[[ DATASET RECORDS, beginning ]]
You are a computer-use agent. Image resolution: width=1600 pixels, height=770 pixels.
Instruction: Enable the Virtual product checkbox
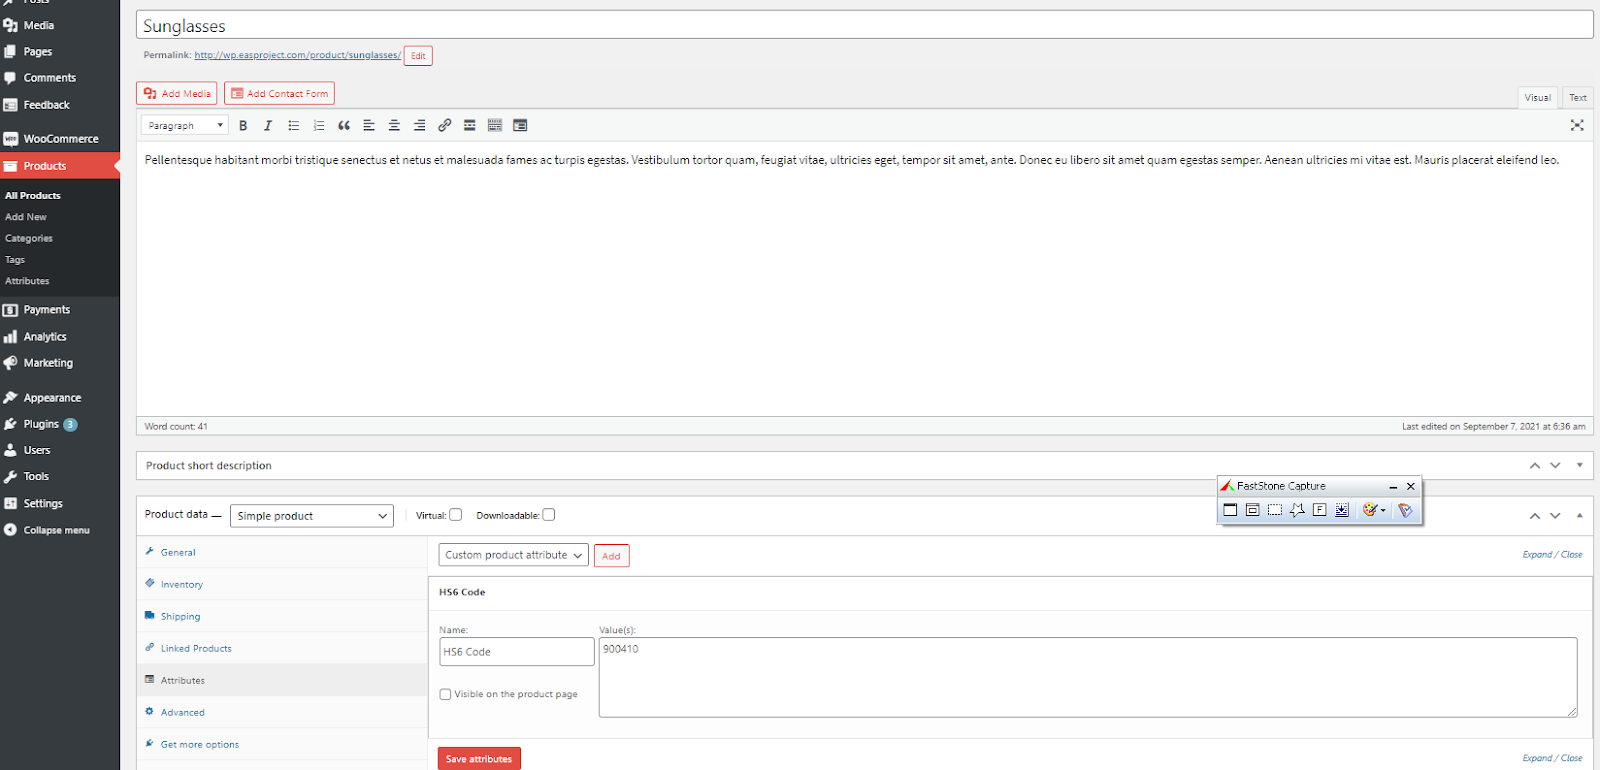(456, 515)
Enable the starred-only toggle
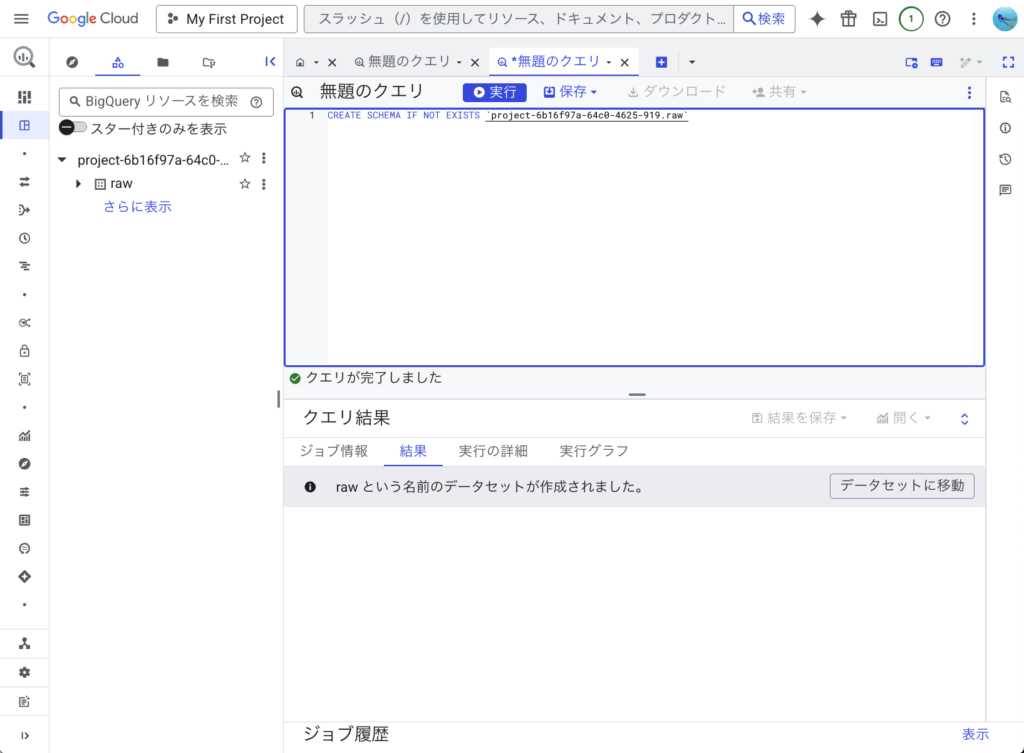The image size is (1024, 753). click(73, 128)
[[ DATASET RECORDS, end ]]
#### WHAT IS EXPECTED:
Your answer must be the full listing, copied exactly, with no pictures in it.

#### ANSWER TO THE EXERCISE:
You are a computer-use agent. Image resolution: width=1600 pixels, height=770 pixels.
Instruction: Enable the Virtual product checkbox
(456, 515)
Enable the starred-only toggle
The image size is (1024, 753). click(73, 128)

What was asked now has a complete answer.